What the task requires:
Write the entries out again. Each one must match exactly.

Source records:

§ §

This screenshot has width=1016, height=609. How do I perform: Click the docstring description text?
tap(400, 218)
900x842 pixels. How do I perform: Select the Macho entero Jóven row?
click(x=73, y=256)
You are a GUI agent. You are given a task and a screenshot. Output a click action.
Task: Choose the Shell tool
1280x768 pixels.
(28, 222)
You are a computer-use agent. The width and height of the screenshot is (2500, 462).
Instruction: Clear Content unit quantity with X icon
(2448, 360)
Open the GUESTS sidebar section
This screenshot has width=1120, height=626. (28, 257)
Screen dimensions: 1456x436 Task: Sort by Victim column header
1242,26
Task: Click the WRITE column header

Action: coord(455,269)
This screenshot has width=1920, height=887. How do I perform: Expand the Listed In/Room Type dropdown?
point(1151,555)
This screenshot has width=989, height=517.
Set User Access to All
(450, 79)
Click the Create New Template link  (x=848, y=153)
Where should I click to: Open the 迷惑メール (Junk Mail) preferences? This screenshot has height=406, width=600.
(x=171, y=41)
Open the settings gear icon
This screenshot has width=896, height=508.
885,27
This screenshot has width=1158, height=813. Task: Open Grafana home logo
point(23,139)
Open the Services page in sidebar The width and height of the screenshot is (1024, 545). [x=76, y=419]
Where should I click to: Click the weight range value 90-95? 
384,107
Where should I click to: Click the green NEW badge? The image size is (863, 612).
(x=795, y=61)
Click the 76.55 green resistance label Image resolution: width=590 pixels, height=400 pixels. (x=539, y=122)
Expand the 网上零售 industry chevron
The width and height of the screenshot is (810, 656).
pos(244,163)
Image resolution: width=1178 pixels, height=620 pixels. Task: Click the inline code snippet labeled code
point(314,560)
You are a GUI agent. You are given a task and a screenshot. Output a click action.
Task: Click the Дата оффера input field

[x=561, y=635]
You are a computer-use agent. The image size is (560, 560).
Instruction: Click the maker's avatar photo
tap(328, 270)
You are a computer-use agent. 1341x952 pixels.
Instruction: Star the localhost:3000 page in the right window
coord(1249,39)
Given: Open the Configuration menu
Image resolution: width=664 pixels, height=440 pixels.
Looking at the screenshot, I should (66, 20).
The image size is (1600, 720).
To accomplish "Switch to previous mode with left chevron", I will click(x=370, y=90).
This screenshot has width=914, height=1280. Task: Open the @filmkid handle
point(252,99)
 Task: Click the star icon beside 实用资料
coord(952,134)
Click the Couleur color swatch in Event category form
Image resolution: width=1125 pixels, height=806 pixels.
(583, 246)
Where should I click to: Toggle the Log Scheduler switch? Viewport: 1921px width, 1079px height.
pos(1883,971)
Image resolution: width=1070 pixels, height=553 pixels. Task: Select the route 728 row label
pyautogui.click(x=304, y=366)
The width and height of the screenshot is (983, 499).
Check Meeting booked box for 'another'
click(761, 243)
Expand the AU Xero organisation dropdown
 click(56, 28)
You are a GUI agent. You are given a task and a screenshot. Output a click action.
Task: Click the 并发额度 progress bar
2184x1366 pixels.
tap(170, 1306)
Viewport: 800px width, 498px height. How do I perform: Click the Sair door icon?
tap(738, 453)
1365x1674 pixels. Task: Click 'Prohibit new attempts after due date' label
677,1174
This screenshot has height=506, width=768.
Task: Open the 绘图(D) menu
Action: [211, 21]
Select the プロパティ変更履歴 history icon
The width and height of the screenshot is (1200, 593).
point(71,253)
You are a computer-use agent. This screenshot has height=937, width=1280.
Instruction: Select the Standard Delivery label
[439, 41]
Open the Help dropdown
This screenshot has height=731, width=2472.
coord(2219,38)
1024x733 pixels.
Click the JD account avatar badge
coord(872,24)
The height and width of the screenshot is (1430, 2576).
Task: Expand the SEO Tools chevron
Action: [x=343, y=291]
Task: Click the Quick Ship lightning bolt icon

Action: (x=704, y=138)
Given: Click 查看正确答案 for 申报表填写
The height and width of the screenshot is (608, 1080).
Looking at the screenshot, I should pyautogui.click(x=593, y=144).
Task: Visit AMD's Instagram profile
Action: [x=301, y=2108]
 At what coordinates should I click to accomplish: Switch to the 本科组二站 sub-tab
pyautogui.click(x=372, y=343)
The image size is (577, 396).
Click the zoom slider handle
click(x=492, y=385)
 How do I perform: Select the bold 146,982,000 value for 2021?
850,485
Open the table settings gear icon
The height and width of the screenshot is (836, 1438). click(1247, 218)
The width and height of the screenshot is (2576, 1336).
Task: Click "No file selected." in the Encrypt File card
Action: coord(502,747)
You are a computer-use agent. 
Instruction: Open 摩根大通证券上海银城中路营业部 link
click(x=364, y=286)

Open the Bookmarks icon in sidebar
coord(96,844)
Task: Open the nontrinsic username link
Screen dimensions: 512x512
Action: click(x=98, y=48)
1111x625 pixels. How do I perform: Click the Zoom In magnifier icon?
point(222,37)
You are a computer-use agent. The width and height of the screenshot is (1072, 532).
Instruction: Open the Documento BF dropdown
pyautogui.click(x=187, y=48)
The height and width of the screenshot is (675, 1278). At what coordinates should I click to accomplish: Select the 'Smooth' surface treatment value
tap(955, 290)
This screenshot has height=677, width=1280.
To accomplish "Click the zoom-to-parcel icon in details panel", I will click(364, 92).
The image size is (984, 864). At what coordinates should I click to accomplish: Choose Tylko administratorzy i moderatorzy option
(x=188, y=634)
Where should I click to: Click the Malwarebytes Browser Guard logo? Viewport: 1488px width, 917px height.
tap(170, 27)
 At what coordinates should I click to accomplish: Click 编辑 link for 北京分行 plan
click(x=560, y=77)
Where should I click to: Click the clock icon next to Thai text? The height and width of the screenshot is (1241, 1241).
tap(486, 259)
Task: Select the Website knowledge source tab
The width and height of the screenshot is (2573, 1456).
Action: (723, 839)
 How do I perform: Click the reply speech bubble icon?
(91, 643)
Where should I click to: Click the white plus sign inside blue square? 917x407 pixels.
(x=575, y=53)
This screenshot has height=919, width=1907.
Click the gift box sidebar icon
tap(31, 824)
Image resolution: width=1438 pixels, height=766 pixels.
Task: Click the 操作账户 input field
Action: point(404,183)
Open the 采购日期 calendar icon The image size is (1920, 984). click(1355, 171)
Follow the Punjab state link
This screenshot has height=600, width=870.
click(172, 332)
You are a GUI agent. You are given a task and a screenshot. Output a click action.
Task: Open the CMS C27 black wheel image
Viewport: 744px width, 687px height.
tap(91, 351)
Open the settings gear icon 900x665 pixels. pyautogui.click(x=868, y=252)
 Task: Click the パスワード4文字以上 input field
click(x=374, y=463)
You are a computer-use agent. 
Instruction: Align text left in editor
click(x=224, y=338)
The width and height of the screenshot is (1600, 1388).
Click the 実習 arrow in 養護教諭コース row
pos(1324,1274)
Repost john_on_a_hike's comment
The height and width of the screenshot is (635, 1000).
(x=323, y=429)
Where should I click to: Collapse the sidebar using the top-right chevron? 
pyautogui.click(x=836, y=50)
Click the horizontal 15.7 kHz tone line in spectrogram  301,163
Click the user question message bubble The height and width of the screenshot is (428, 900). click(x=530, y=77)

§ §

Exercise answer:
This screenshot has width=1016, height=609. How do I perform: Click the docstring description text?
tap(400, 218)
900x842 pixels. How do I perform: Select the Macho entero Jóven row?
click(x=73, y=256)
You are a GUI agent. You are given a task and a screenshot. Output a click action.
Task: Choose the Shell tool
1280x768 pixels.
(28, 222)
You are a computer-use agent. The width and height of the screenshot is (2500, 462).
Instruction: Clear Content unit quantity with X icon
(2448, 360)
Open the GUESTS sidebar section
This screenshot has width=1120, height=626. (28, 257)
Screen dimensions: 1456x436 Task: Sort by Victim column header
1242,26
Task: Click the WRITE column header

Action: coord(455,269)
This screenshot has width=1920, height=887. How do I perform: Expand the Listed In/Room Type dropdown?
point(1151,555)
This screenshot has width=989, height=517.
Set User Access to All
(450, 79)
Click the Create New Template link  (x=848, y=153)
Where should I click to: Open the 迷惑メール (Junk Mail) preferences? This screenshot has height=406, width=600.
(x=171, y=41)
Open the settings gear icon
This screenshot has width=896, height=508.
885,27
This screenshot has width=1158, height=813. Task: Open Grafana home logo
point(23,139)
Open the Services page in sidebar The width and height of the screenshot is (1024, 545). [x=76, y=419]
Where should I click to: Click the weight range value 90-95? 
384,107
Where should I click to: Click the green NEW badge? The image size is (863, 612).
(x=795, y=61)
Click the 76.55 green resistance label Image resolution: width=590 pixels, height=400 pixels. (x=539, y=122)
Expand the 网上零售 industry chevron
The width and height of the screenshot is (810, 656).
pos(244,163)
Image resolution: width=1178 pixels, height=620 pixels. Task: Click the inline code snippet labeled code
point(314,560)
You are a GUI agent. You are given a task and a screenshot. Output a click action.
Task: Click the Дата оффера input field

[x=561, y=635]
You are a computer-use agent. The image size is (560, 560).
Instruction: Click the maker's avatar photo
tap(328, 270)
You are a computer-use agent. 1341x952 pixels.
Instruction: Star the localhost:3000 page in the right window
coord(1249,39)
Given: Open the Configuration menu
Image resolution: width=664 pixels, height=440 pixels.
Looking at the screenshot, I should (66, 20).
The image size is (1600, 720).
To accomplish "Switch to previous mode with left chevron", I will click(x=370, y=90).
This screenshot has width=914, height=1280. Task: Open the @filmkid handle
point(252,99)
 Task: Click the star icon beside 实用资料
coord(952,134)
Click the Couleur color swatch in Event category form
Image resolution: width=1125 pixels, height=806 pixels.
(583, 246)
Where should I click to: Toggle the Log Scheduler switch? Viewport: 1921px width, 1079px height.
pos(1883,971)
Image resolution: width=1070 pixels, height=553 pixels. Task: Select the route 728 row label
pyautogui.click(x=304, y=366)
The width and height of the screenshot is (983, 499).
Check Meeting booked box for 'another'
click(761, 243)
Expand the AU Xero organisation dropdown
 click(56, 28)
You are a GUI agent. You are given a task and a screenshot. Output a click action.
Task: Click the 并发额度 progress bar
2184x1366 pixels.
tap(170, 1306)
Viewport: 800px width, 498px height. How do I perform: Click the Sair door icon?
tap(738, 453)
1365x1674 pixels. Task: Click 'Prohibit new attempts after due date' label
677,1174
This screenshot has height=506, width=768.
Task: Open the 绘图(D) menu
Action: [211, 21]
Select the プロパティ変更履歴 history icon
The width and height of the screenshot is (1200, 593).
point(71,253)
You are a computer-use agent. This screenshot has height=937, width=1280.
Instruction: Select the Standard Delivery label
[439, 41]
Open the Help dropdown
This screenshot has height=731, width=2472.
coord(2219,38)
1024x733 pixels.
Click the JD account avatar badge
coord(872,24)
The height and width of the screenshot is (1430, 2576).
Task: Expand the SEO Tools chevron
Action: [x=343, y=291]
Task: Click the Quick Ship lightning bolt icon

Action: (x=704, y=138)
Given: Click 查看正确答案 for 申报表填写
The height and width of the screenshot is (608, 1080).
Looking at the screenshot, I should pyautogui.click(x=593, y=144).
Task: Visit AMD's Instagram profile
Action: [x=301, y=2108]
 At what coordinates should I click to accomplish: Switch to the 本科组二站 sub-tab
pyautogui.click(x=372, y=343)
The image size is (577, 396).
Click the zoom slider handle
click(x=492, y=385)
 How do I perform: Select the bold 146,982,000 value for 2021?
850,485
Open the table settings gear icon
The height and width of the screenshot is (836, 1438). click(1247, 218)
The width and height of the screenshot is (2576, 1336).
Task: Click "No file selected." in the Encrypt File card
Action: coord(502,747)
You are a computer-use agent. 
Instruction: Open 摩根大通证券上海银城中路营业部 link
click(x=364, y=286)

Open the Bookmarks icon in sidebar
coord(96,844)
Task: Open the nontrinsic username link
Screen dimensions: 512x512
Action: click(x=98, y=48)
1111x625 pixels. How do I perform: Click the Zoom In magnifier icon?
point(222,37)
You are a computer-use agent. The width and height of the screenshot is (1072, 532).
Instruction: Open the Documento BF dropdown
pyautogui.click(x=187, y=48)
The height and width of the screenshot is (675, 1278). At what coordinates should I click to accomplish: Select the 'Smooth' surface treatment value
tap(955, 290)
This screenshot has height=677, width=1280.
To accomplish "Click the zoom-to-parcel icon in details panel", I will click(364, 92).
The image size is (984, 864). At what coordinates should I click to accomplish: Choose Tylko administratorzy i moderatorzy option
(x=188, y=634)
Where should I click to: Click the Malwarebytes Browser Guard logo? Viewport: 1488px width, 917px height.
tap(170, 27)
 At what coordinates should I click to accomplish: Click 编辑 link for 北京分行 plan
click(x=560, y=77)
Where should I click to: Click the clock icon next to Thai text? The height and width of the screenshot is (1241, 1241).
tap(486, 259)
Task: Select the Website knowledge source tab
The width and height of the screenshot is (2573, 1456).
Action: (723, 839)
 How do I perform: Click the reply speech bubble icon?
(91, 643)
Where should I click to: Click the white plus sign inside blue square? 917x407 pixels.
(x=575, y=53)
This screenshot has height=919, width=1907.
Click the gift box sidebar icon
tap(31, 824)
Image resolution: width=1438 pixels, height=766 pixels.
Task: Click the 操作账户 input field
Action: point(404,183)
Open the 采购日期 calendar icon The image size is (1920, 984). click(1355, 171)
Follow the Punjab state link
This screenshot has height=600, width=870.
click(172, 332)
You are a GUI agent. You are given a task and a screenshot. Output a click action.
Task: Open the CMS C27 black wheel image
Viewport: 744px width, 687px height.
tap(91, 351)
Open the settings gear icon 900x665 pixels. pyautogui.click(x=868, y=252)
 Task: Click the パスワード4文字以上 input field
click(x=374, y=463)
You are a computer-use agent. 
Instruction: Align text left in editor
click(x=224, y=338)
The width and height of the screenshot is (1600, 1388).
Click the 実習 arrow in 養護教諭コース row
pos(1324,1274)
Repost john_on_a_hike's comment
The height and width of the screenshot is (635, 1000).
(x=323, y=429)
Where should I click to: Collapse the sidebar using the top-right chevron? 
pyautogui.click(x=836, y=50)
Click the horizontal 15.7 kHz tone line in spectrogram  301,163
Click the user question message bubble The height and width of the screenshot is (428, 900). click(x=530, y=77)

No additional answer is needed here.